I am in doubt. The god is not with me.

We are at Ephesos, overlooking the town, and Parmenion has taken Xanion and gone to parley for their surrender. He has closeted himself with my cousin for many long hours since we have camped, and I know that he will come to me when he is ready. When no one comes, I know there is insurrection; and must remain calm. I had removed Xanion from his post, for the duration, and my decision was well founded then; but in the passing of the fever, I feel all have questioned me, and grow greatly uneasy. I await Parmenion, and I exchange meaningful and large looks with Apollion. No one speaks to Apollion either. The quietude is alarming; and I fear once again for my life.

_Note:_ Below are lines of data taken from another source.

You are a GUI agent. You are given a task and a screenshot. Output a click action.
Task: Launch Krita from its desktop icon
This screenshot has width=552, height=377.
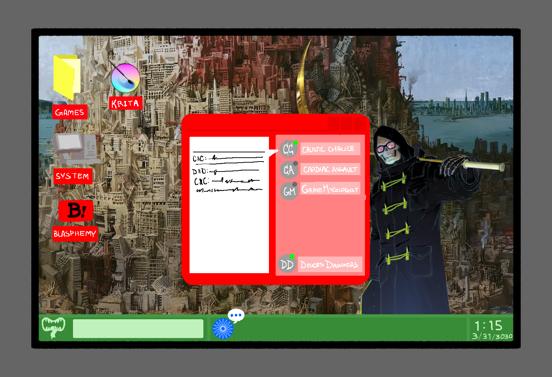click(x=125, y=78)
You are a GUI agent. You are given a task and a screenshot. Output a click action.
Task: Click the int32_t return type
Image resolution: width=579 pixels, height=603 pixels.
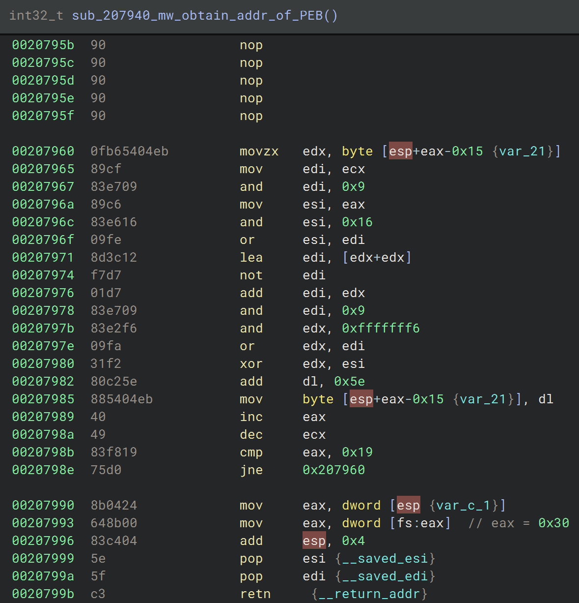[x=36, y=15]
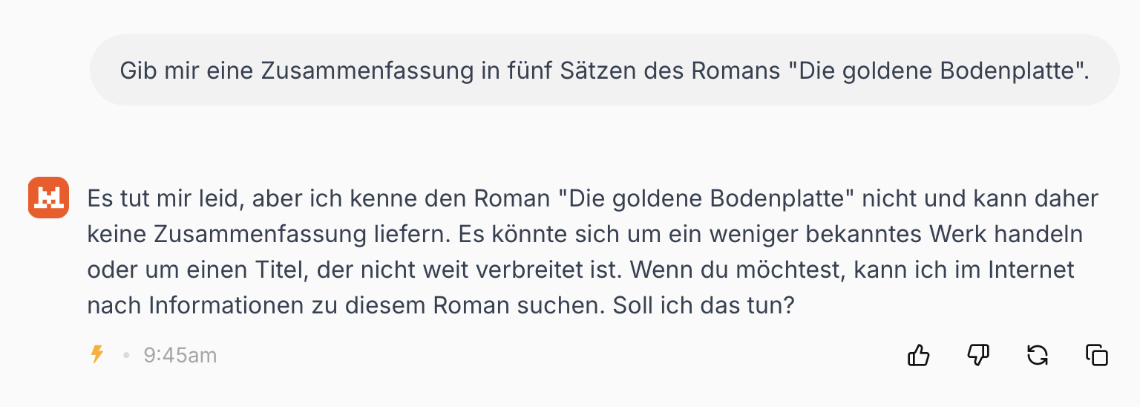Click the orange Mistral avatar logo
The width and height of the screenshot is (1140, 407).
pos(48,198)
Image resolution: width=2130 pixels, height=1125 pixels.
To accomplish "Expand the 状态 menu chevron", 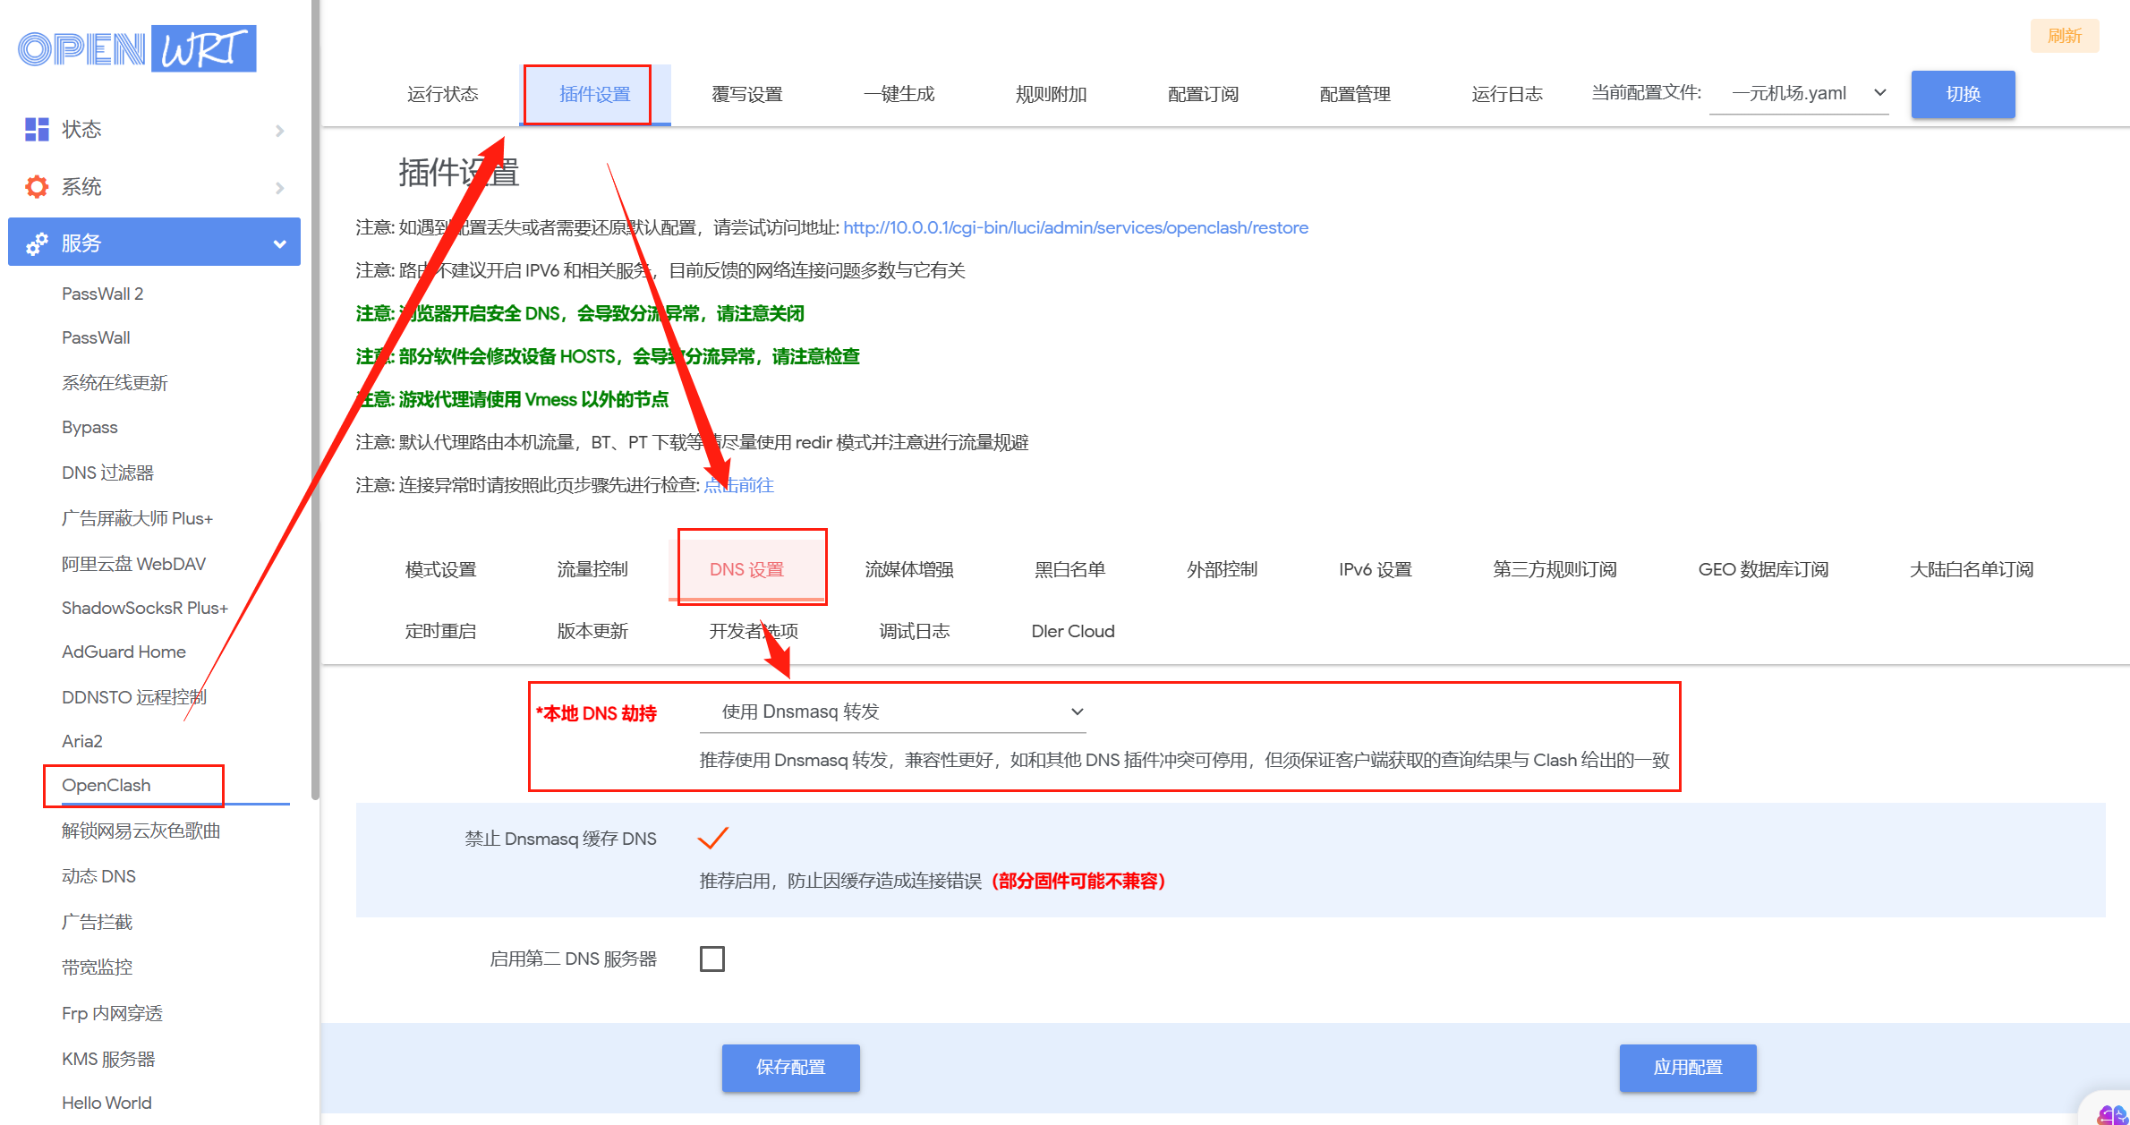I will coord(279,131).
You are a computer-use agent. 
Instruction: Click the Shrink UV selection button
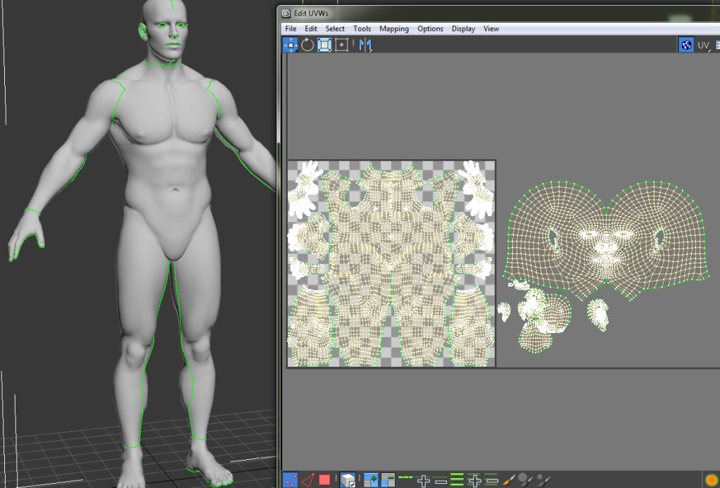pos(388,480)
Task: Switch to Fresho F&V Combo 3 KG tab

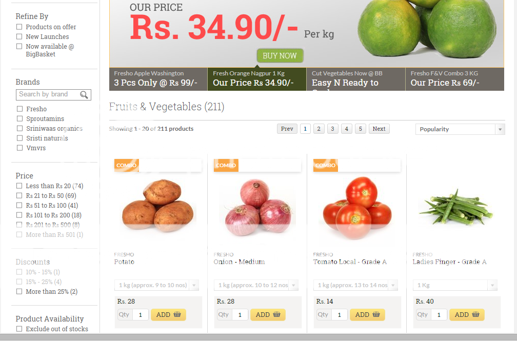Action: 454,79
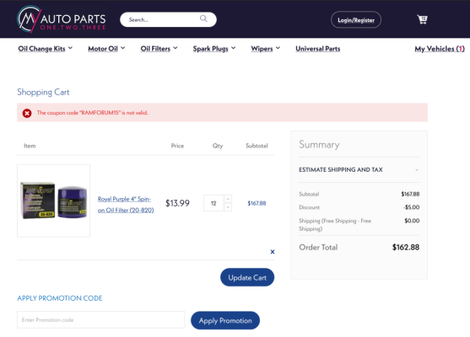Click the Apply Promotion button

(x=225, y=320)
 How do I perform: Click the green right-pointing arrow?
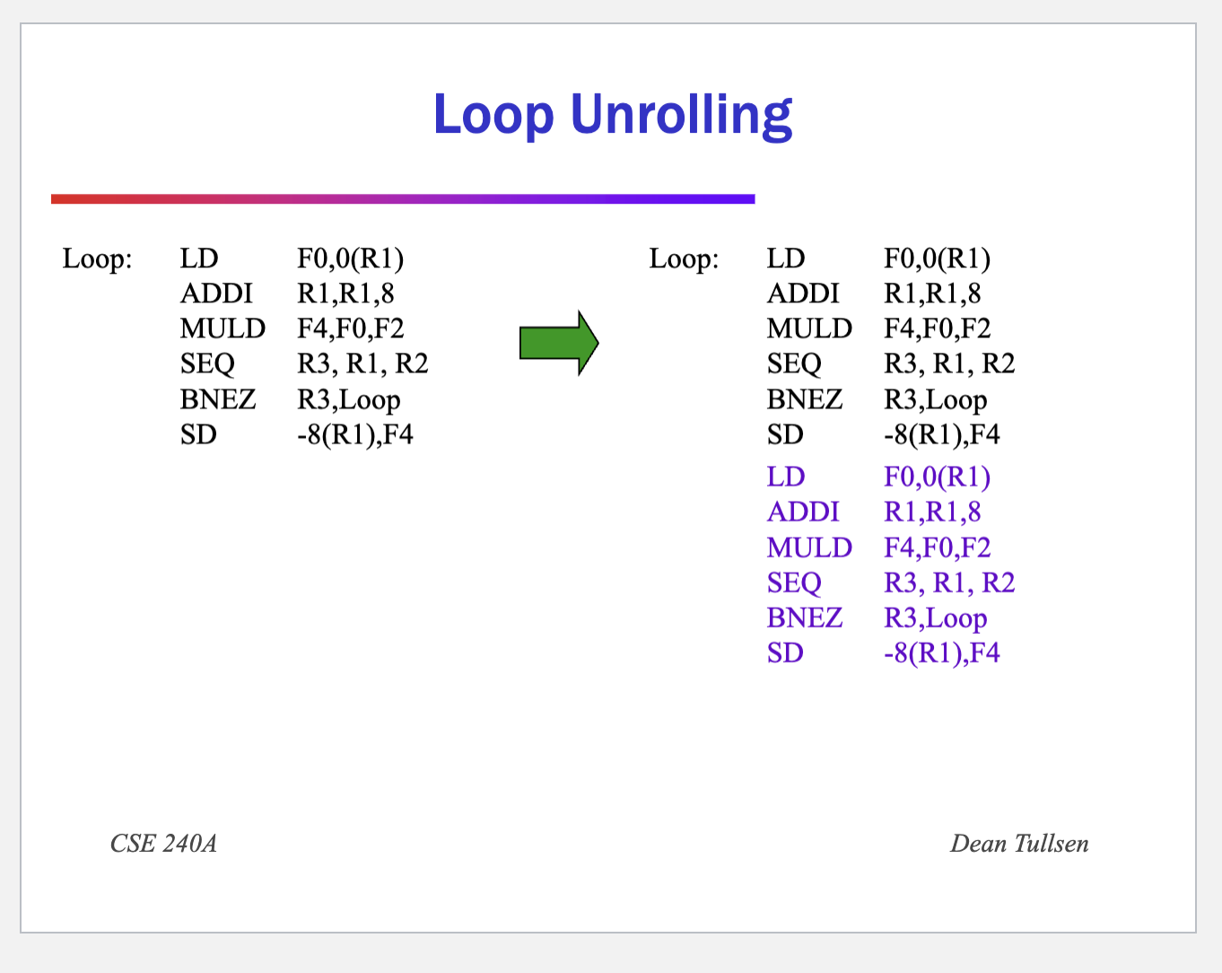coord(558,343)
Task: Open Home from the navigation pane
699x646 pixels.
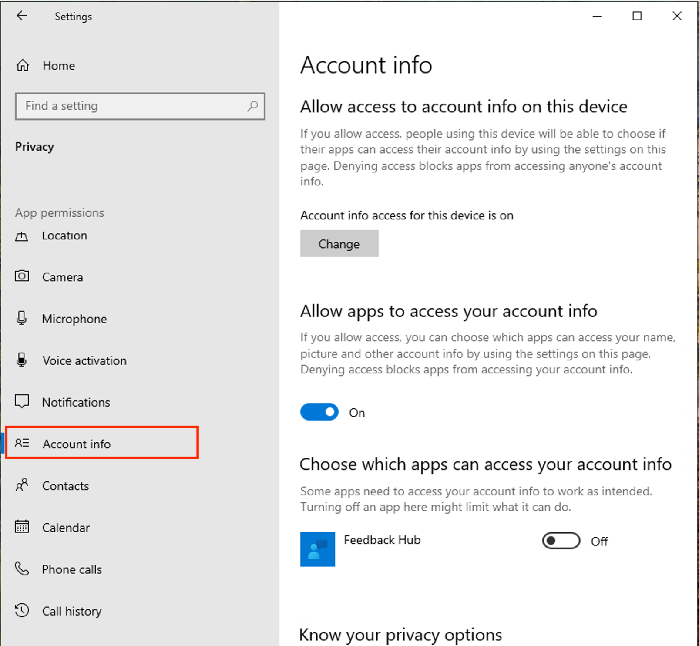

What cause have I to fear? The regicide is executed, and the traitor at large is exiled. Why, then, do I feel the claws of unreason in my neck? Why does it seem that today I am no king, but a brash and violent boy, misled and ill-counseled, who has been placed in error at the head of this great assembly, who merely plays at king, and the gestures he makes toward these insolent officers are universally ignored? I grow not merely weary but afraid; I who most times feel no fear. And I fear the shadow of Parmenion on the door of my tent; for the news he will bring will be of no good import. I try to sleep and cannot, I shun the faces of those who look to me for divine confidence, for the god has fled me yet again. I am bereft.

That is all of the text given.